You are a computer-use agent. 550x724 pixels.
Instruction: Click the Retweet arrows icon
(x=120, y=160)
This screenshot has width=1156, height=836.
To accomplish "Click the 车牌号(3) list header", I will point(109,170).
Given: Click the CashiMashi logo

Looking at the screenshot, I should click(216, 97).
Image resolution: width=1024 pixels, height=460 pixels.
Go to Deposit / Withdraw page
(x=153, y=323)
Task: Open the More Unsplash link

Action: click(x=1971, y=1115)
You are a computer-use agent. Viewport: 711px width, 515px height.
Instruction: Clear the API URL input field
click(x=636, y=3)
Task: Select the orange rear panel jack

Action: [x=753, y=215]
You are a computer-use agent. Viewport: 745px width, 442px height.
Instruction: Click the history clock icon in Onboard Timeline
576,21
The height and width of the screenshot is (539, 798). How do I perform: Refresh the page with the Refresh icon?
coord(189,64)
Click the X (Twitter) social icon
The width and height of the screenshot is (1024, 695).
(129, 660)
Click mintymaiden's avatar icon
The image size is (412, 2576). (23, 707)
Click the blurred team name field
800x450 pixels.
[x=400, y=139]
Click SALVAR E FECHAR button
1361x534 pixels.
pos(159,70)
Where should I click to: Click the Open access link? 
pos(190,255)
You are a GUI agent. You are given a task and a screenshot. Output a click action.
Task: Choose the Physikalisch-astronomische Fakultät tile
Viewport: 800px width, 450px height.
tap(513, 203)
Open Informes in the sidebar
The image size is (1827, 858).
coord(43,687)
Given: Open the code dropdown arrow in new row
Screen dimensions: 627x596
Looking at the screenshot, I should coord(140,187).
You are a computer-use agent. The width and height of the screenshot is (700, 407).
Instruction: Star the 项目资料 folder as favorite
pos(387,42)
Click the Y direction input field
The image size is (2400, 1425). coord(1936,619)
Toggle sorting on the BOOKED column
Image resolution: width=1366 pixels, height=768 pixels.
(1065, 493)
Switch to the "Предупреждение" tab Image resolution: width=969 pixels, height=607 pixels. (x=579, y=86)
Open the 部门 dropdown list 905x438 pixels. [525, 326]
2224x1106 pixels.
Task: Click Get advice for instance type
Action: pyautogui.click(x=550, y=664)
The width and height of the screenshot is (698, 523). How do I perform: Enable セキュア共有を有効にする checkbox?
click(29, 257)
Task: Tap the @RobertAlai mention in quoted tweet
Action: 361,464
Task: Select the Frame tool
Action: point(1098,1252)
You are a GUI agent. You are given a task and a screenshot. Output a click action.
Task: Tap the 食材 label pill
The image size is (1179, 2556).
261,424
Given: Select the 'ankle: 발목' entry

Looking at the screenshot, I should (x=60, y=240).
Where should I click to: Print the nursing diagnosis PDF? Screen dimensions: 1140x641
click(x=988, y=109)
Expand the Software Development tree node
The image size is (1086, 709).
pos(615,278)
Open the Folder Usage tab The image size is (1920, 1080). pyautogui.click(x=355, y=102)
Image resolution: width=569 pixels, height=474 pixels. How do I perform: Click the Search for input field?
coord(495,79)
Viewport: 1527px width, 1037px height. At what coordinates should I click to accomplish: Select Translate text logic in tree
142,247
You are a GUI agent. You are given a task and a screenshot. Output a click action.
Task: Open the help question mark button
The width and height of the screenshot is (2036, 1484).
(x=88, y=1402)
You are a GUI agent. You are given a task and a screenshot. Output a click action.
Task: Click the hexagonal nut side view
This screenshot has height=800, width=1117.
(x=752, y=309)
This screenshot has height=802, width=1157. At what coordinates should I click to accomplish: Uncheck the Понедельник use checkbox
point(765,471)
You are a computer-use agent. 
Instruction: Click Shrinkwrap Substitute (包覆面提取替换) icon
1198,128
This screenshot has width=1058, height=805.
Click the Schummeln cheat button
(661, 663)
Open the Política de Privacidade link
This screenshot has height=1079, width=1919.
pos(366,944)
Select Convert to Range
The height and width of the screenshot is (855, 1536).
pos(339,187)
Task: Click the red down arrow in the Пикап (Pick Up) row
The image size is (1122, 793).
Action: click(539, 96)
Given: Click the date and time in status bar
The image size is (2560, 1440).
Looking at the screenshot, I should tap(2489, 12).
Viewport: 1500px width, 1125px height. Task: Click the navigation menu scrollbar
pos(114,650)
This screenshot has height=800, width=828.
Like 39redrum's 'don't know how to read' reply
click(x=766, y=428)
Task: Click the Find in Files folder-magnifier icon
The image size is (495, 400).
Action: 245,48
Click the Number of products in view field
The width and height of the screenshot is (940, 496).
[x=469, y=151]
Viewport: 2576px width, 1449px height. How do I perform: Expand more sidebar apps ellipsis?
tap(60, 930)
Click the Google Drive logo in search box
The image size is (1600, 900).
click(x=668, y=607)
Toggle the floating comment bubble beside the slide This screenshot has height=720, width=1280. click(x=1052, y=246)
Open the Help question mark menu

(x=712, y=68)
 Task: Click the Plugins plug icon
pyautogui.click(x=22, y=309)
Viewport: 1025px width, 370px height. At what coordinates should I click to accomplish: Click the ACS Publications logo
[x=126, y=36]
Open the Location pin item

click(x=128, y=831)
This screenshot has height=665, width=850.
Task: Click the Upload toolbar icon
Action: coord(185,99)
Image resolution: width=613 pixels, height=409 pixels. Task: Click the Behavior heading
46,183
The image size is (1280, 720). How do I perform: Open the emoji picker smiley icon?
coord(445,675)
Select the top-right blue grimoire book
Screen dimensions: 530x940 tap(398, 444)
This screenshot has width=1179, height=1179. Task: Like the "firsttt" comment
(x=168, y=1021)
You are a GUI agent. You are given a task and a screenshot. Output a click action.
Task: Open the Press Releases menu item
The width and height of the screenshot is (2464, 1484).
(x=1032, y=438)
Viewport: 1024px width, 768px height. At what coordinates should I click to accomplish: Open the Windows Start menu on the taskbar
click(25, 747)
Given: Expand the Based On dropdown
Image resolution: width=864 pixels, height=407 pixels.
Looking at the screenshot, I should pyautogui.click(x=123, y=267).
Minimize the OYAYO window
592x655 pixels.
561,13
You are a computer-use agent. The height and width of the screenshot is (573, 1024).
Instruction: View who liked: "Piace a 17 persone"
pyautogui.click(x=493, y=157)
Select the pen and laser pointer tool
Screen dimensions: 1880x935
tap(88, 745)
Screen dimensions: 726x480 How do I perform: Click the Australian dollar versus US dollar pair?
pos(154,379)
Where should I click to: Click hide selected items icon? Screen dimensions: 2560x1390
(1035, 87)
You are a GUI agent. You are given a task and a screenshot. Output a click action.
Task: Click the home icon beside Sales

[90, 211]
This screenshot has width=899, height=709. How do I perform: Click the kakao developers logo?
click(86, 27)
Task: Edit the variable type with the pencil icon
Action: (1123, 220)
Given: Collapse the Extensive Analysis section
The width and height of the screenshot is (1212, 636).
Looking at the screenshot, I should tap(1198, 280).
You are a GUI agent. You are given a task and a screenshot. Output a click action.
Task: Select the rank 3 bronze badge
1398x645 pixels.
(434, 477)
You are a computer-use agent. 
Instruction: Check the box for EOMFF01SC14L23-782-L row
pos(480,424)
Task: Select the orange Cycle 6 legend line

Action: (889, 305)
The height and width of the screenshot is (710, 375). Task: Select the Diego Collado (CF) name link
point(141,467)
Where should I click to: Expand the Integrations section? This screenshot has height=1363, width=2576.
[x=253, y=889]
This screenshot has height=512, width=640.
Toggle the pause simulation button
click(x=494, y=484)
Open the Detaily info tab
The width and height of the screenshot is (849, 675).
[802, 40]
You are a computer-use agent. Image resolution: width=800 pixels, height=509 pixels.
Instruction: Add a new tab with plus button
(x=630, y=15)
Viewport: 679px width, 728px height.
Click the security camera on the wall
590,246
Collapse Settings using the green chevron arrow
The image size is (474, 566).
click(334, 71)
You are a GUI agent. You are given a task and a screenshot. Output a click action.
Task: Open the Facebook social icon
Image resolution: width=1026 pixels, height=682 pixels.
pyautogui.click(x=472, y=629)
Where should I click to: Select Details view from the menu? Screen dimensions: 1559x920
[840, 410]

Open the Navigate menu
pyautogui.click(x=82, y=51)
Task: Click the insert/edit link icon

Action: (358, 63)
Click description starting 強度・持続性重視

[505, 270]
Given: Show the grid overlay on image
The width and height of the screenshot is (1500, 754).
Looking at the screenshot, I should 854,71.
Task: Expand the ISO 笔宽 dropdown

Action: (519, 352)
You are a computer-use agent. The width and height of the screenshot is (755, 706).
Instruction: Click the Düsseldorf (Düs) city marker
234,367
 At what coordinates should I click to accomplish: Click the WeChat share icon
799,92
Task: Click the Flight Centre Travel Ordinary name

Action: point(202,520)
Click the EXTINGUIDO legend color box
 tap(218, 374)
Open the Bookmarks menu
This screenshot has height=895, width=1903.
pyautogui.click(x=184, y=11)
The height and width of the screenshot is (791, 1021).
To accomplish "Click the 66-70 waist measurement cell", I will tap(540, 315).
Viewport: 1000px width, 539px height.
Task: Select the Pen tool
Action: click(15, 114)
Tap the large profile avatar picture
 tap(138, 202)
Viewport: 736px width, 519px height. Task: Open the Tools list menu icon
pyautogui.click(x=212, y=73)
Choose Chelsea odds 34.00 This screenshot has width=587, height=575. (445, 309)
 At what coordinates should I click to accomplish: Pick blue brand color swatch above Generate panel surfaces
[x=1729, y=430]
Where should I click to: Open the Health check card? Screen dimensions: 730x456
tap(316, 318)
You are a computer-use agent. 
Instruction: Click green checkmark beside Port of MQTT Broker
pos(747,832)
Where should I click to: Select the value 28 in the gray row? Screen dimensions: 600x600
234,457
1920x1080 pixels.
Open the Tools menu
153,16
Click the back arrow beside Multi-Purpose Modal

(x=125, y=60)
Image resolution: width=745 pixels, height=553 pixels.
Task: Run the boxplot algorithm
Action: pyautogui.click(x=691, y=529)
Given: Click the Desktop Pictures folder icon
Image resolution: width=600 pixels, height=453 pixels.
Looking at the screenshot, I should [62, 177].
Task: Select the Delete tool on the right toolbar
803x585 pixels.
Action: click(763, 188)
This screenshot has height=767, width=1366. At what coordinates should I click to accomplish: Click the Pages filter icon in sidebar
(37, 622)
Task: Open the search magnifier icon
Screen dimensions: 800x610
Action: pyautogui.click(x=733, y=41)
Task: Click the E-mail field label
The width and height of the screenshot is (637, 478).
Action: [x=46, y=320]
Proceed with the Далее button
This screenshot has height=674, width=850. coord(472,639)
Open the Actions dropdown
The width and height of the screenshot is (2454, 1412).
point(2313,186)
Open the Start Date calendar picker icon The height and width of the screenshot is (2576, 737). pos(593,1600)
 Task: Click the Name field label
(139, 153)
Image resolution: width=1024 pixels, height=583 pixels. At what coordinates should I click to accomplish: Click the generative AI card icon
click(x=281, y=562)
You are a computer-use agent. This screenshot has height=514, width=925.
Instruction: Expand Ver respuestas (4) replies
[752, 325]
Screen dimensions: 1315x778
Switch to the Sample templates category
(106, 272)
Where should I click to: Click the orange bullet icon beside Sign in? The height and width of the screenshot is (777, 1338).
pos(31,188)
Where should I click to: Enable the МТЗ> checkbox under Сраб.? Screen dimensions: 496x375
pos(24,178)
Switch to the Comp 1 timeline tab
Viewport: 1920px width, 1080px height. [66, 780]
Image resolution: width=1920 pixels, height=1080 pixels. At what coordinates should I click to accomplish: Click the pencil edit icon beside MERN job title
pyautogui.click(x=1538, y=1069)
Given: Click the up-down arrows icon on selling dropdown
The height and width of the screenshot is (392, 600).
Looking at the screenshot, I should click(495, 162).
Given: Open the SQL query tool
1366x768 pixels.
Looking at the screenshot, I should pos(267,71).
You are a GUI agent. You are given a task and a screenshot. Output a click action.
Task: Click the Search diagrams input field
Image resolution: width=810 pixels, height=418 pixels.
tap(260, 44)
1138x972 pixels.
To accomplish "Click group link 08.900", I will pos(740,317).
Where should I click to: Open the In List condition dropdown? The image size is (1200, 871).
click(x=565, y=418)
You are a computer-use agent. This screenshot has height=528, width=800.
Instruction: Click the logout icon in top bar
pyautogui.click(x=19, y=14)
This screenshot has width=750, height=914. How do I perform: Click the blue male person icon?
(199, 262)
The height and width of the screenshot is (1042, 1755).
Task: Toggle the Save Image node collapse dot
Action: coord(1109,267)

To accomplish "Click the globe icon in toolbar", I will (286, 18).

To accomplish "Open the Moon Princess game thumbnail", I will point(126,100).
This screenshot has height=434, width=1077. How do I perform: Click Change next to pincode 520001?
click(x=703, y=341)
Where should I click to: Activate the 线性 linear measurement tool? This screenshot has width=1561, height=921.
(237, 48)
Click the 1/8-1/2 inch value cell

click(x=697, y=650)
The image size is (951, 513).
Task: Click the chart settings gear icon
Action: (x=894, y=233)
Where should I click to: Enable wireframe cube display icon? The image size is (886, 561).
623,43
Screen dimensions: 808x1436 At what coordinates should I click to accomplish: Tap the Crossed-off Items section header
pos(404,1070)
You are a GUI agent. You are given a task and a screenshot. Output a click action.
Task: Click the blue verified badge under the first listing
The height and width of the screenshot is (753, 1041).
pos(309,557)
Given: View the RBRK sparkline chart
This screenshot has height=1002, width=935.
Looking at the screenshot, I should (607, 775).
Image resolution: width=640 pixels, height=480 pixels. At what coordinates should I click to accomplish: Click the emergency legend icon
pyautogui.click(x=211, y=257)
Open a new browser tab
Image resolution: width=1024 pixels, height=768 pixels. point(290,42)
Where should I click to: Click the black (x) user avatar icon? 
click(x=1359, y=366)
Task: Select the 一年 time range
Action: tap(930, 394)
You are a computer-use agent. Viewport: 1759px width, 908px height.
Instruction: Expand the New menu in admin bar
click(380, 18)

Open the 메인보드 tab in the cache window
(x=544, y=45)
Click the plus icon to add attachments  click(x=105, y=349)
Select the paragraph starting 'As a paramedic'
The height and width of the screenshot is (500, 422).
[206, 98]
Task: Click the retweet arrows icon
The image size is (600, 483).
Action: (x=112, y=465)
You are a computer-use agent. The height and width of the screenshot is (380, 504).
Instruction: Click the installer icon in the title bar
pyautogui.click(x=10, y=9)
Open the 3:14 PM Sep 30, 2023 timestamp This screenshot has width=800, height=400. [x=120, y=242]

▸ INSTRUCTIONS FOR THE TASK:
Copy the items above without any change, from the line containing "The height and width of the screenshot is (539, 798)." through the line containing "pos(159,70)", including both of those lines.

▸ OUTPUT FOR THIS TASK:
The height and width of the screenshot is (539, 798). How do I perform: Refresh the page with the Refresh icon?
coord(189,64)
Click the X (Twitter) social icon
The width and height of the screenshot is (1024, 695).
(129, 660)
Click mintymaiden's avatar icon
The image size is (412, 2576). (23, 707)
Click the blurred team name field
800x450 pixels.
[x=400, y=139]
Click SALVAR E FECHAR button
1361x534 pixels.
pos(159,70)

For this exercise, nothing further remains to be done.